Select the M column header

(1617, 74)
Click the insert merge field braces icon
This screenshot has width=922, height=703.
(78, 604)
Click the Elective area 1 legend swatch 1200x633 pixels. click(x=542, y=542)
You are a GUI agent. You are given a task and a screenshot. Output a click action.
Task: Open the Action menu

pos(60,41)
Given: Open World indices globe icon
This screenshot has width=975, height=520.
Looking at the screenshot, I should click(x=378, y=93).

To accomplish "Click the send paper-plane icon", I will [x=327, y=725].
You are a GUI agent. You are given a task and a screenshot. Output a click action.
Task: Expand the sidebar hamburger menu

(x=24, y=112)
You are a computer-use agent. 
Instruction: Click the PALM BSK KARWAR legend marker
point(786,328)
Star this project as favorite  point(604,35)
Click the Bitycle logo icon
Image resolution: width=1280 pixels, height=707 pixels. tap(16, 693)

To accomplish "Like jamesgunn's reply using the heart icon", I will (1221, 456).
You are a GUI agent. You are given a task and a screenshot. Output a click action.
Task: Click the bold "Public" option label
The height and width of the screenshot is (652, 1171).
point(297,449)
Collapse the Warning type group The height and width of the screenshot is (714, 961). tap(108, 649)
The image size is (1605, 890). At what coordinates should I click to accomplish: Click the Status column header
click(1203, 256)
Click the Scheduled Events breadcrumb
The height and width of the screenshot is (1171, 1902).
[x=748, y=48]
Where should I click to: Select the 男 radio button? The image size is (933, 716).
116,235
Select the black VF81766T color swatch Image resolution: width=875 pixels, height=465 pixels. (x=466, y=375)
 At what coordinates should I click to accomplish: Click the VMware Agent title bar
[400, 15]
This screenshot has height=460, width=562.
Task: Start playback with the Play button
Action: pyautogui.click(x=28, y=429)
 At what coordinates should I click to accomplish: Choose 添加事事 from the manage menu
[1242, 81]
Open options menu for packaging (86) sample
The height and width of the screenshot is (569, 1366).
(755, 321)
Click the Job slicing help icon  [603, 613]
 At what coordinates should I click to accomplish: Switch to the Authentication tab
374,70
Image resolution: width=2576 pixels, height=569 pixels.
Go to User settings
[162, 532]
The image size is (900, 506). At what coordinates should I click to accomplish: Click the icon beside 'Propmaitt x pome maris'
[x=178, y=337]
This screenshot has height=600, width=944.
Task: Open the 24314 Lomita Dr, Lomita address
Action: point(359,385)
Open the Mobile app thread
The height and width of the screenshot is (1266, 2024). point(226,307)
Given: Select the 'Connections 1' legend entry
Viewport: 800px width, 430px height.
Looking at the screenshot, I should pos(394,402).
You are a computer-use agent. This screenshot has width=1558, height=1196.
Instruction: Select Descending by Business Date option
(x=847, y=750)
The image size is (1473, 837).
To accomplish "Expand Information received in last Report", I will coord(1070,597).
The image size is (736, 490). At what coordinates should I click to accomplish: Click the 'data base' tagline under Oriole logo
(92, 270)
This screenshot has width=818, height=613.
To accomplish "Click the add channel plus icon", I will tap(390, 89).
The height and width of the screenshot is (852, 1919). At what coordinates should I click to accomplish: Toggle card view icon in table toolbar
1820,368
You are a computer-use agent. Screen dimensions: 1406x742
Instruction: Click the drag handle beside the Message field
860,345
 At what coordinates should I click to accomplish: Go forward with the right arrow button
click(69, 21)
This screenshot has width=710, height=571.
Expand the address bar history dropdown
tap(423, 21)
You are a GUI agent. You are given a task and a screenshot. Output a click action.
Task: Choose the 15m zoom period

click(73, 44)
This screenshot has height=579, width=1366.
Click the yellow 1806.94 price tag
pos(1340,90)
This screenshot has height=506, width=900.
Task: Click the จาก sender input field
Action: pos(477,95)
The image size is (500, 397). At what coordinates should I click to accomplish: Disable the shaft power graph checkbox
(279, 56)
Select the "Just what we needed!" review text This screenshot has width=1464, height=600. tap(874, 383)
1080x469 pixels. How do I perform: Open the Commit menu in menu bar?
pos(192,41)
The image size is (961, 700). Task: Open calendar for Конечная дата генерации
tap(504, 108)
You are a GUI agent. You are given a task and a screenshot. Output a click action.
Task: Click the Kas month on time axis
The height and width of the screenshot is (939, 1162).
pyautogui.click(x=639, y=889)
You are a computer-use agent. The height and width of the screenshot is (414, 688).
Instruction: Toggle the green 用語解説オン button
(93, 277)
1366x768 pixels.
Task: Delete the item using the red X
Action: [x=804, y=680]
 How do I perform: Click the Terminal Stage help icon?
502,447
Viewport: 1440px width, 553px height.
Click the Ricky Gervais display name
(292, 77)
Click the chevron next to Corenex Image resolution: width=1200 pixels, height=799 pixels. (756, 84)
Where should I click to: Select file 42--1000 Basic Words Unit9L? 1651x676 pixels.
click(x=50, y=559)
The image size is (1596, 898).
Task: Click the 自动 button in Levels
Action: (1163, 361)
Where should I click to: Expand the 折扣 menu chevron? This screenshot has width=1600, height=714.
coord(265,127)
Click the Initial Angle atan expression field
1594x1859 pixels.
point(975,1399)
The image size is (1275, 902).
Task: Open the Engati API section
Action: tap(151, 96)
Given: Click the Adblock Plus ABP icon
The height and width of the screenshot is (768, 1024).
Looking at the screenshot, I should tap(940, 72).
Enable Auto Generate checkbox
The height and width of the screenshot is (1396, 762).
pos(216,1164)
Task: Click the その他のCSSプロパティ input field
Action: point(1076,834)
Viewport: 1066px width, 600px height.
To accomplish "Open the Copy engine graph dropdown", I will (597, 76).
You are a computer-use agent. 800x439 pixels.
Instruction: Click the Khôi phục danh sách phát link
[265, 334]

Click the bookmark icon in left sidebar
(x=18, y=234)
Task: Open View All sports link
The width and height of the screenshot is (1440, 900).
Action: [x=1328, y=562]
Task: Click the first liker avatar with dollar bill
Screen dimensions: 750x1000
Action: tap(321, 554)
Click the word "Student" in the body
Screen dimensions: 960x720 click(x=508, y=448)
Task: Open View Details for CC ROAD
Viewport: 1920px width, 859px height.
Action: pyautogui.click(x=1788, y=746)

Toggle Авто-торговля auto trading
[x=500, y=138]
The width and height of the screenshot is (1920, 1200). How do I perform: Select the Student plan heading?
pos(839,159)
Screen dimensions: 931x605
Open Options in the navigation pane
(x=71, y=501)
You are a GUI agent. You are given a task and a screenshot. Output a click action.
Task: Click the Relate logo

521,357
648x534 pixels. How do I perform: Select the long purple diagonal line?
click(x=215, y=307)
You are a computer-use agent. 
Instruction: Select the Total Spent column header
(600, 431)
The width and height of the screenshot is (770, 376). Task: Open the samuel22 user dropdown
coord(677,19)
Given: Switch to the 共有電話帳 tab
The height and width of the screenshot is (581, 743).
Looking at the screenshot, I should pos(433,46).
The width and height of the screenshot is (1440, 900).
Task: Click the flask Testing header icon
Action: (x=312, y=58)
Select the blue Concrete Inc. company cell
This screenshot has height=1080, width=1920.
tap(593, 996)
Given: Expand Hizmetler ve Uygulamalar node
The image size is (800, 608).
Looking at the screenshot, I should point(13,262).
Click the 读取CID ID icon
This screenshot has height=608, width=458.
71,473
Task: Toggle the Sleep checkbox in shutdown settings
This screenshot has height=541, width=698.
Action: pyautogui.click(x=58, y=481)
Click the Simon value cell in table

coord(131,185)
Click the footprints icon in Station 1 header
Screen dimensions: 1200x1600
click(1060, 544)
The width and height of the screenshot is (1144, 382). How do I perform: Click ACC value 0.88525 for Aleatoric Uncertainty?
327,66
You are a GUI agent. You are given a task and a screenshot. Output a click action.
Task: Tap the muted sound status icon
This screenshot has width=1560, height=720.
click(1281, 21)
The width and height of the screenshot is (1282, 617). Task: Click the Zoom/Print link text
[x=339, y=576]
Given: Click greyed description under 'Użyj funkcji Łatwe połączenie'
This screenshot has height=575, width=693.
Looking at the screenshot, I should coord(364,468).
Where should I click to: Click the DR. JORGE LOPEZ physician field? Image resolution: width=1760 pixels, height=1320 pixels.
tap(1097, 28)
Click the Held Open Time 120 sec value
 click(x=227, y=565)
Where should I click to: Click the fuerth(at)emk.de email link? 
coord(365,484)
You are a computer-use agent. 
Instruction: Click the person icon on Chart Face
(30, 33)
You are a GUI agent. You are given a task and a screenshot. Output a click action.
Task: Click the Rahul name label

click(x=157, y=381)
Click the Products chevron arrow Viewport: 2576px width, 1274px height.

**Work instructions**
Among these entries, how many lines include the string "will"? Reply with the number by itself.

**Exercise answer**
5